-- Start --
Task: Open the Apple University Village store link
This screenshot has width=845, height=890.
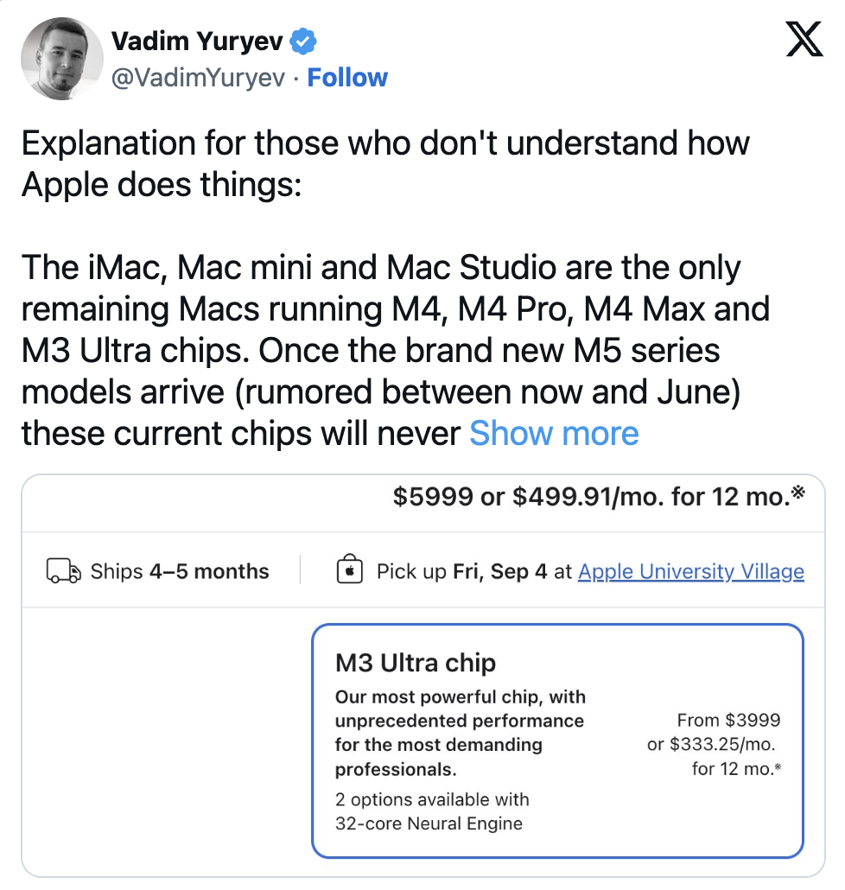Action: (691, 571)
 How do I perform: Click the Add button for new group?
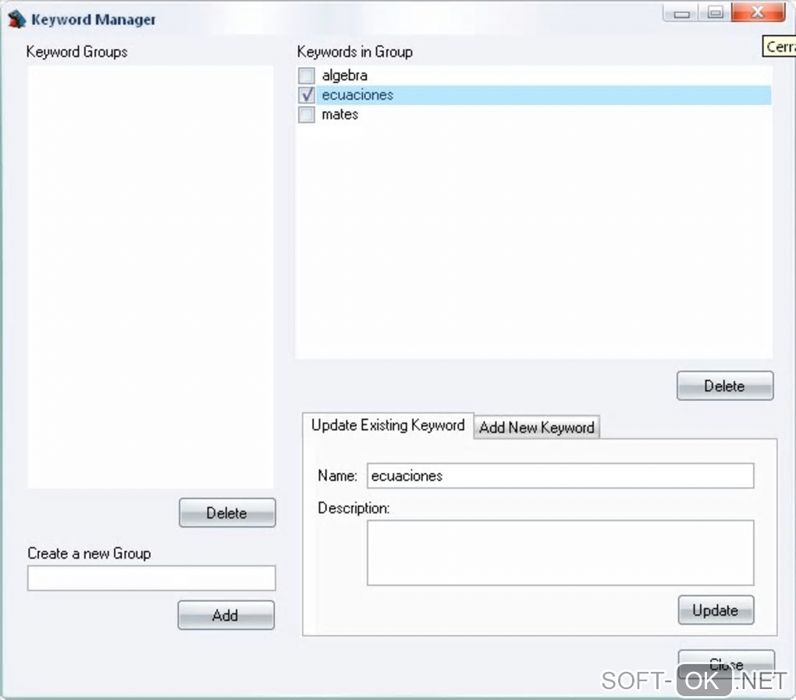tap(226, 615)
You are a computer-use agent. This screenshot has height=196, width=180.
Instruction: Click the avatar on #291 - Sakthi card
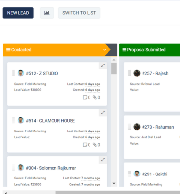pos(137,174)
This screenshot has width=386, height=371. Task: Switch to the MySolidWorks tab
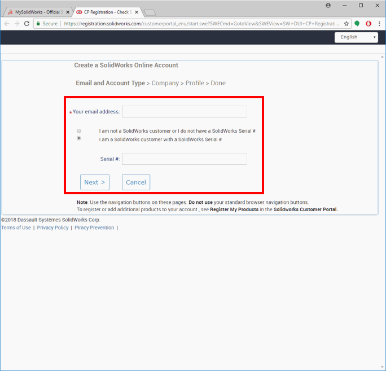pos(37,12)
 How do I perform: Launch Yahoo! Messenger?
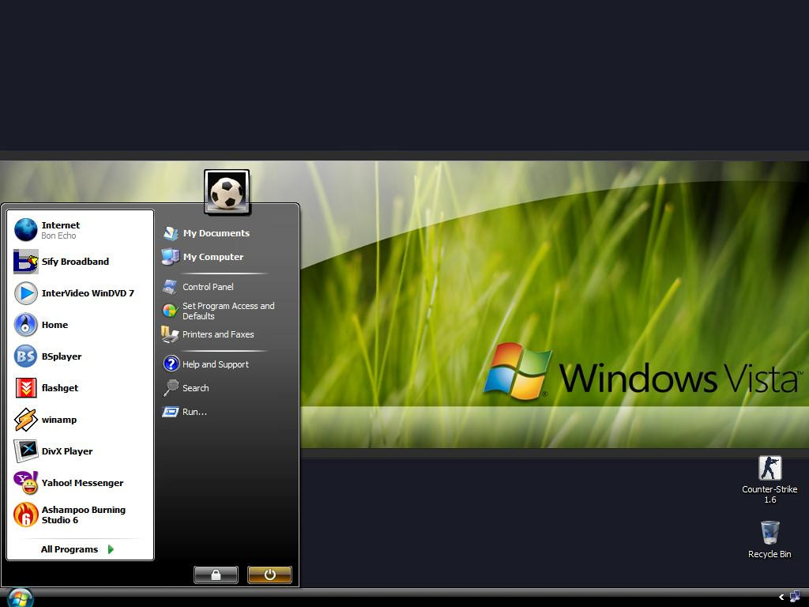coord(82,483)
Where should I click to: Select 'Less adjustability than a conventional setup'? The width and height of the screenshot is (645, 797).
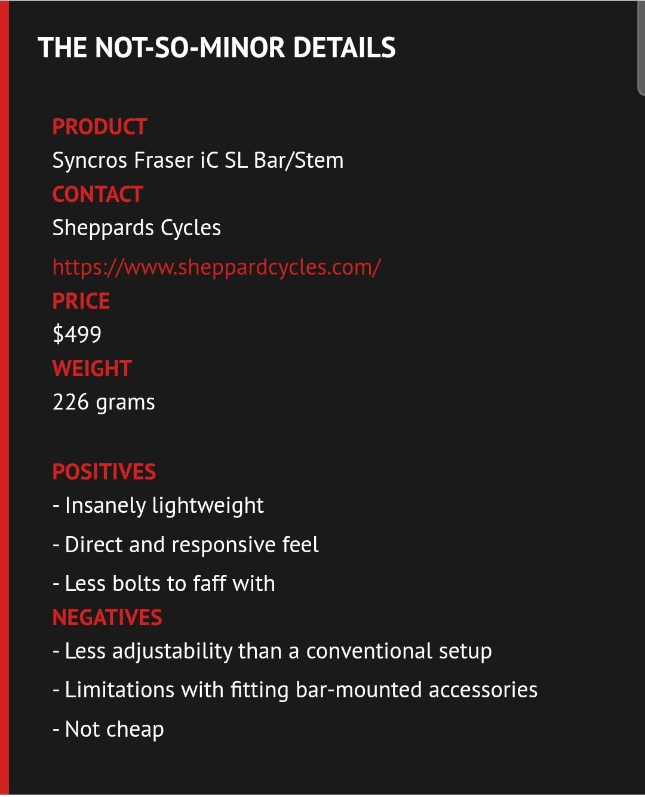click(x=272, y=651)
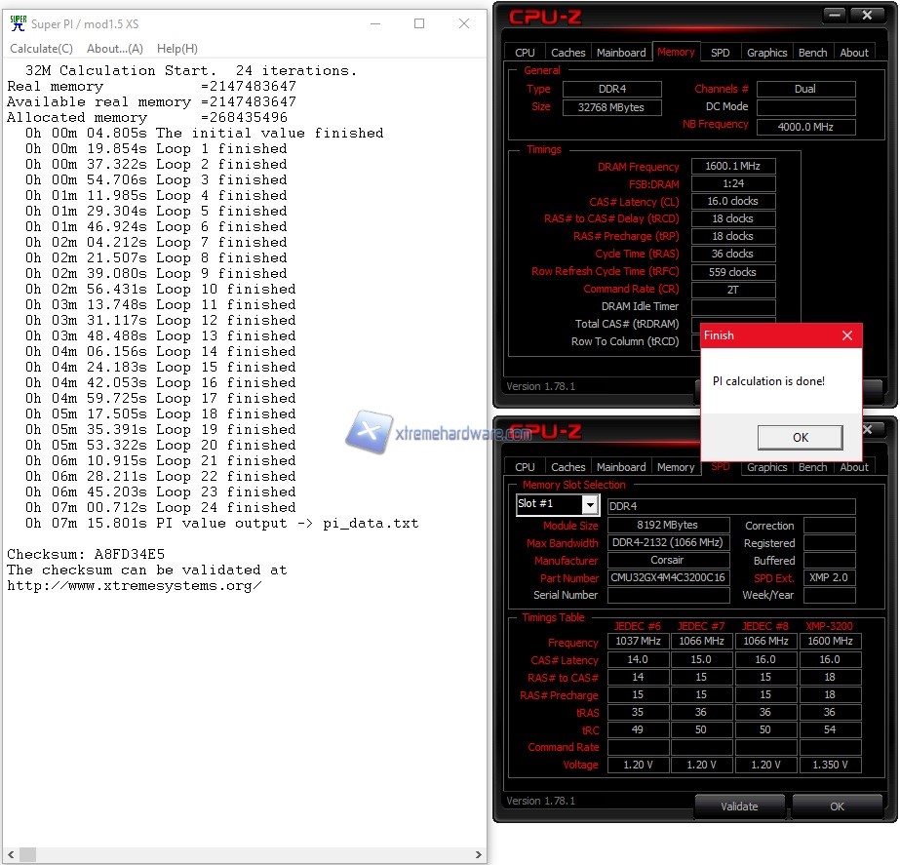Open CPU tab in CPU-Z Memory window

point(525,53)
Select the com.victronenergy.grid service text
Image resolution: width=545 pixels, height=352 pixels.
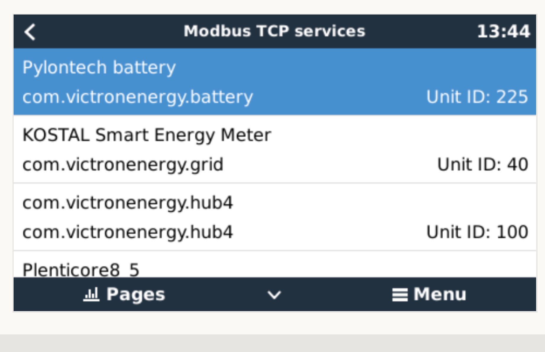point(123,164)
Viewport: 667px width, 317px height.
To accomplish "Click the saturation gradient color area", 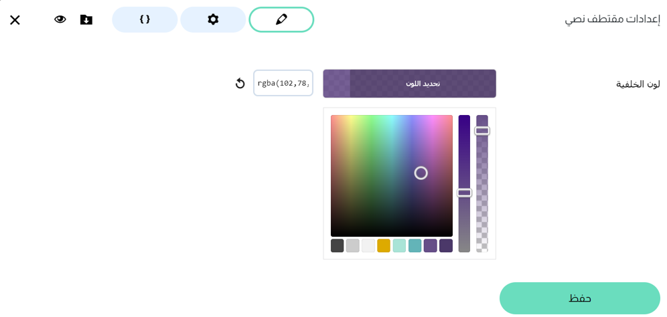I will pyautogui.click(x=391, y=175).
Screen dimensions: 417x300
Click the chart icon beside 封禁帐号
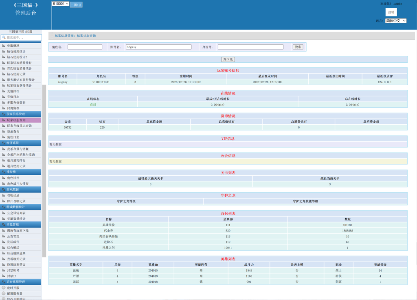click(x=4, y=270)
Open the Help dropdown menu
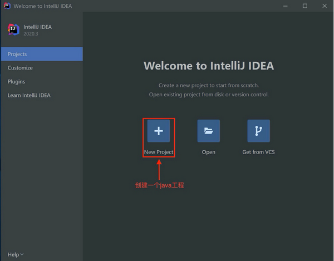This screenshot has width=334, height=261. pyautogui.click(x=13, y=254)
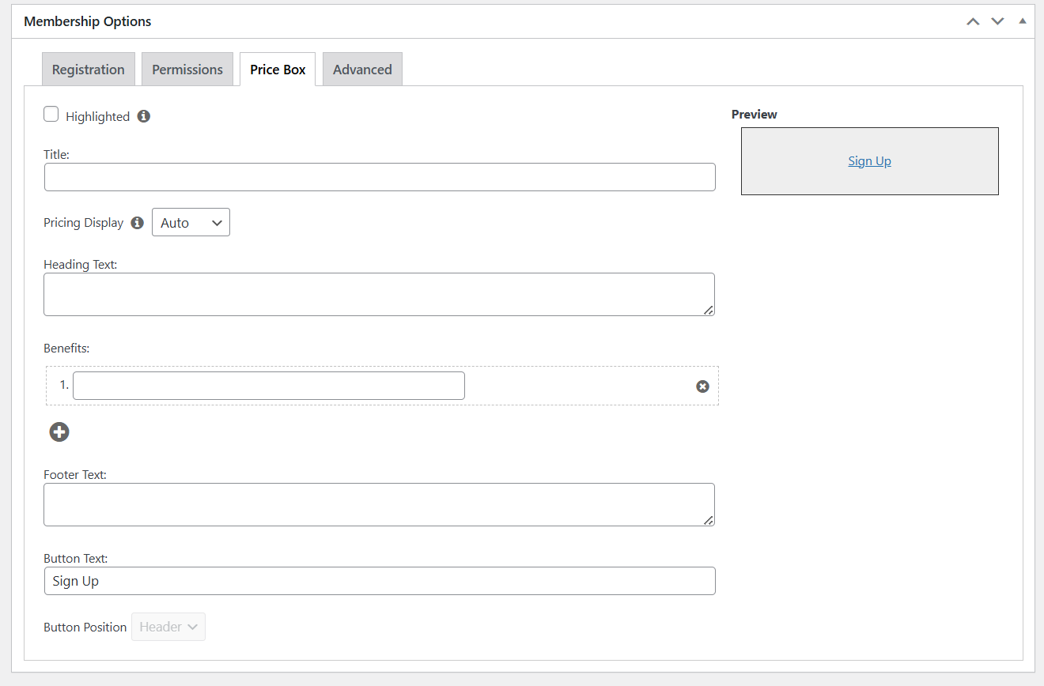This screenshot has height=686, width=1044.
Task: Open the Pricing Display dropdown
Action: pos(191,223)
-- End --
• **REQUIRED TASK**: Swap "Launch" for "Open" in the lines between the one holding "This screenshot has width=386, height=371." and the one holding "coord(82,483)", inclusive, and write out only those lines with nothing else altered. Omit the pictures.

• **CORRECT ANSWER**:
This screenshot has width=386, height=371. Task: Switch to the MySolidWorks tab
pos(37,12)
 How do I perform: Open Yahoo! Messenger?
coord(82,483)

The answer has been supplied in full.